Construction sites, real estate development projects, and industrial facilities need reliable daily shuttle services—and pricing them right is the difference between steady revenue and constant scrambling for work. Getting your rates structured, communicating value clearly, and listing your services where project managers actually look will lock in recurring contracts.
Why Daily Rate Pricing Works for Development Sites
Daily rates appeal to project managers because they're predictable. Instead of worrying about per-trip variability, they budget one fixed fee and know their workers get to site on time, every day. For you as an operator, daily rates mean guaranteed revenue across a contract period—usually 30 to 180 days—rather than hunting for one-off bookings.
Development sites also have consistent patterns: same pickup times, same routes, same passenger counts. This stability lets you optimize vehicle utilization, reduce deadheading, and actually know your margins beforehand.
Current Market Rates for Daily Shuttle Services
Expect to charge between $300 to $800 per day for a single shuttle vehicle serving a mid-sized construction project (20–50 workers), depending on your region and scope.

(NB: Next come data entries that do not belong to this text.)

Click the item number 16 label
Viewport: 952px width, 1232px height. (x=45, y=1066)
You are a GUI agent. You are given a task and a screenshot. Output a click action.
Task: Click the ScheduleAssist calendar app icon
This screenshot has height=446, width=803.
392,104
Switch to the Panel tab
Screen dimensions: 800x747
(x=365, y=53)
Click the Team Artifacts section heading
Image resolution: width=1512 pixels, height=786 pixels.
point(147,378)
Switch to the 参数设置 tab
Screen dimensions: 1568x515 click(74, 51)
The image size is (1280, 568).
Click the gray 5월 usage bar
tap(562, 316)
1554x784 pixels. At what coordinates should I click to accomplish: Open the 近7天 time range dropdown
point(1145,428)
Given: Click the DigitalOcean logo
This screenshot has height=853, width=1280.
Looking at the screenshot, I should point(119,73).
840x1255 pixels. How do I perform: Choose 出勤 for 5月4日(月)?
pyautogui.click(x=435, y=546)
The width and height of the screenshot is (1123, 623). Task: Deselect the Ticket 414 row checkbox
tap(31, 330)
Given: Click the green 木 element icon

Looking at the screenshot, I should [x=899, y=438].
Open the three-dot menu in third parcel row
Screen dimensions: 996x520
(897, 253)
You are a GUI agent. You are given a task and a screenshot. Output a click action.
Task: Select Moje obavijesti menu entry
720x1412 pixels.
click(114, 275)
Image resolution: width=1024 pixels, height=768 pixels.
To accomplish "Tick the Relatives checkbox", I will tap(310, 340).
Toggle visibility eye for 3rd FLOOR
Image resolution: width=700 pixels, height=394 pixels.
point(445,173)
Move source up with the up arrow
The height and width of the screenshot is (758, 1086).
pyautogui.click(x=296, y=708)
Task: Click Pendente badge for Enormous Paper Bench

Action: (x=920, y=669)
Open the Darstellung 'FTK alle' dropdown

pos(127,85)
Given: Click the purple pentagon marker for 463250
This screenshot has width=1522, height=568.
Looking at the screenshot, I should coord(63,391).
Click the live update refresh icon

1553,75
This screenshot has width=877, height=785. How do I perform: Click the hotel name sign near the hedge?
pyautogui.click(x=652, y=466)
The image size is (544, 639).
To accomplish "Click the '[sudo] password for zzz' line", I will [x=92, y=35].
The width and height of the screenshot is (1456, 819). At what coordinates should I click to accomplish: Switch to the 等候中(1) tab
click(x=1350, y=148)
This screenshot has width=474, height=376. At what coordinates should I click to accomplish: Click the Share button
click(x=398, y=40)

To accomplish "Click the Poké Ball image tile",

Factors that move your pricing:
- Urban vs. rural location – City-center projects cost 20–30% more due to congestion and fuel surcharges
- Distance from depot – Routes over 15 miles typically add $100–200 daily
- Vehicle size – A 12-passenger van runs $350–500; a 35-passenger coach hits $600–900
- Shift timing – Early starts (5–6 a.m.) warrant a 15–25% premium
- Contract length – 90+ day commitments often qualify for 5–10% discounts, but don't undercut too far
Larger projects with multiple shuttles and complex scheduling (shift changeovers, site-to-subcontractor runs) typically negotiate $2,000–$5,000 weekly for a two-vehicle operation.
Setting Your Pricing Structure
Start with your all-in daily operating cost: fuel, driver wage, insurance, maintenance, and overhead allocation. If your true cost per day is $180, build in a 60–85% margin to cover downtime, repairs, and profit. That puts your floor at $290–$330 before competitive positioning.
Next, research local competitors. Call three to five shuttle operators serving your area and ask about their rates. You're not trying to undercut—you're benchmarking where the market sits.
Then decide your positioning: volume-focused (lower rate, consistent bookings) or premium (higher rate, fewer larger contracts). Most successful operators split the difference: standard rates for commodity runs, premiums for early-shift or remote pickups.
Contract and Invoicing Essentials
Daily rate contracts should specify:
- Exact pickup/dropoff times and locations
- Passenger count or seat reservation
- What happens if the project shutdowns early (typically pro-rated refunds)
- Fuel surcharge triggers (e.g., +3% if diesel exceeds $3.50/gallon)
- Cancellation policy (48 hours notice, or half-day billing applies)
Invoice weekly or biweekly, not monthly. Development sites move fast; you'll have more leverage collecting payment in smaller chunks.
Winning Development Site Contracts
Project managers find shuttle vendors through referrals, local contractor networks, and now, online service listings. Listing your shuttle services on Mercoly gets you in front of actively searching general contractors and site supervisors—the decision-makers who need transport solutions now, not next quarter—while building credibility and winning qualified leads without chasing them.
Contact GCs directly: identify projects in your area through local construction news, permit databases, and chamber of commerce leads. Call the project manager or safety coordinator 2–3 months before site launch. Early bids almost always win.
Build relationships with labor dispatchers, temp agencies, and staffing firms; they often control shuttle vendor selection and can send repeat contracts your way.
Key Metrics to Track
Monitor no-show rates (target: under 2%), fuel cost per mile, and revenue per seat-mile. Sites that run smoothly renew; sites with late pickups or broken-down vehicles don't.
Track which projects are most profitable. Maybe 50-mile commutes pay better margins than 5-mile local runs, or maybe early-shift premiums aren't worth the headache. Data tells you where to focus sales energy next quarter.
Frequently Asked Questions
Q: Can I charge extra if passenger count varies day-to-day on the same site? A: Yes—include a "minimum daily fee" (e.g., $400 for up to 30 passengers) and an overage rate (e.g., +$10 per additional person). Most GCs accept this because it mirrors how they budget.
Q: What's a realistic timeline from first contact with a GC to signed contract? A: 3–8 weeks for mid-sized projects. GCs confirm budgets, check insurance, and run reference calls. Get your credentials and insurance certificates ready to move fast.
Q: Should I offer discounts for longer contracts? A: Offer 5–10% for 180+ day commitments, never more. Your cost of customer acquisition drops, and you gain cash flow predictability—that's the real win.
Audit your rates quarterly, build relationships with three GCs at a time, and list your services where buyers search.